• _Instructions to follow_
Swap each "screenshot" for "display" in the entries from the line with "The image size is (690, 388)." up to and including the line with "circular button with". Give back only those lines, with everything else unchanged.

Lines of data:

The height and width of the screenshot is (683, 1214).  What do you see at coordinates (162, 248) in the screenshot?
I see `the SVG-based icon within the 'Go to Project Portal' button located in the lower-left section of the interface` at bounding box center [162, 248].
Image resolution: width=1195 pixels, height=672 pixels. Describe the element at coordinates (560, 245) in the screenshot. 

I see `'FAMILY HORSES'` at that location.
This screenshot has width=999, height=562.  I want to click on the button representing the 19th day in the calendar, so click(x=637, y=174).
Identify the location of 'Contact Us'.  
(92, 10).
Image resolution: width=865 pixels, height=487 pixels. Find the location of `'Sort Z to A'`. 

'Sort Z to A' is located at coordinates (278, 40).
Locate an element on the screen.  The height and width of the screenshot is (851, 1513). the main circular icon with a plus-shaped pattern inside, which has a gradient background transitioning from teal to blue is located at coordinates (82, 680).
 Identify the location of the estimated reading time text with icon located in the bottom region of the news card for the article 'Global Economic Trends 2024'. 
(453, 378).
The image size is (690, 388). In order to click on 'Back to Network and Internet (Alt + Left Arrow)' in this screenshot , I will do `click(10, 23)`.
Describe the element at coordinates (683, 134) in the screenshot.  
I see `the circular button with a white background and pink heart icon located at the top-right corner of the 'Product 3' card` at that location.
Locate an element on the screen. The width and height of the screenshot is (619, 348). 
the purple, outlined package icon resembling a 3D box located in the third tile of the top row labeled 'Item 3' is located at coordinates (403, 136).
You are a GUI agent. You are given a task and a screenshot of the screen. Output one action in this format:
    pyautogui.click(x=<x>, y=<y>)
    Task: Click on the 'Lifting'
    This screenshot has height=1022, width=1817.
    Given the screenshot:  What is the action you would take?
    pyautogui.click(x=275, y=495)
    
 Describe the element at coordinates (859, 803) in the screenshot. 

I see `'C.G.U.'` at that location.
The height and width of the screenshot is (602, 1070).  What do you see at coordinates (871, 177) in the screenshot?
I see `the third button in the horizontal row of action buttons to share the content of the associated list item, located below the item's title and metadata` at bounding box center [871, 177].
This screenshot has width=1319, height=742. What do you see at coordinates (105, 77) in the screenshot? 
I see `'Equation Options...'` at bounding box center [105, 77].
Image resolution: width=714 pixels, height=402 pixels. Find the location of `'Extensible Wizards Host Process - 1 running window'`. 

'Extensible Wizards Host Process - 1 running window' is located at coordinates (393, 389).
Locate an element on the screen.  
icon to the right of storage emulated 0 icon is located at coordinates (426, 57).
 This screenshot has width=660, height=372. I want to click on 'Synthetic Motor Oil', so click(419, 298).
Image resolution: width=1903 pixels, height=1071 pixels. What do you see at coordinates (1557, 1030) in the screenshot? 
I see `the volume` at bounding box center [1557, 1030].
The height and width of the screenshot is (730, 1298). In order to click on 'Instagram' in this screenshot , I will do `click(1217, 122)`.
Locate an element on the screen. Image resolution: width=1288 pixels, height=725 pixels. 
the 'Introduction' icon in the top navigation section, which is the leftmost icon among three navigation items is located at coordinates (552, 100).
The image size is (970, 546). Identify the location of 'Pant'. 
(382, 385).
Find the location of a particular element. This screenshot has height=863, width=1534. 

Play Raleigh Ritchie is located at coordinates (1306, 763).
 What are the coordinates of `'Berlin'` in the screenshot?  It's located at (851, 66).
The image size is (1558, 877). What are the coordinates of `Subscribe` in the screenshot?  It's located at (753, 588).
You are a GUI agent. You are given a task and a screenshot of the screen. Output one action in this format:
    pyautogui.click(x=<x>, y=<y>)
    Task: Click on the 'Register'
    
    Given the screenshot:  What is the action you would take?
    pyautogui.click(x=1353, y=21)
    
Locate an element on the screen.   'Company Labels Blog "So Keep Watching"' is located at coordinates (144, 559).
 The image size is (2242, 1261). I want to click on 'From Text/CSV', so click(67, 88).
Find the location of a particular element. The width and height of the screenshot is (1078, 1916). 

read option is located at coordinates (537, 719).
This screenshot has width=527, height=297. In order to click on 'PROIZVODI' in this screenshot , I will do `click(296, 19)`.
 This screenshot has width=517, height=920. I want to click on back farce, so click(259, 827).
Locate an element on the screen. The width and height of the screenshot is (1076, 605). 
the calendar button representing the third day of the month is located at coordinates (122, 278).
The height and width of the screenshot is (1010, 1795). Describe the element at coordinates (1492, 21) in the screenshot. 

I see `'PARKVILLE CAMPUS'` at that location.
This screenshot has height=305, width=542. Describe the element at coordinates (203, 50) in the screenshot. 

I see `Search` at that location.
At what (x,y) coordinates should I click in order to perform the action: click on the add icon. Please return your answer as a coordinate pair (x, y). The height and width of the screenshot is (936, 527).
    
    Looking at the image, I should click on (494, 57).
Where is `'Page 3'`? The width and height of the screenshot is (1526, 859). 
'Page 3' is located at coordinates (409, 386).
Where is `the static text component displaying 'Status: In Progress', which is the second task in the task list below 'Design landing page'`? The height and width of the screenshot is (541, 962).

• _Result for this exercise_
The image size is (690, 388). In order to click on 'Back to Network and Internet (Alt + Left Arrow)' in this display , I will do `click(10, 23)`.
Describe the element at coordinates (683, 134) in the display.  
I see `the circular button with a white background and pink heart icon located at the top-right corner of the 'Product 3' card` at that location.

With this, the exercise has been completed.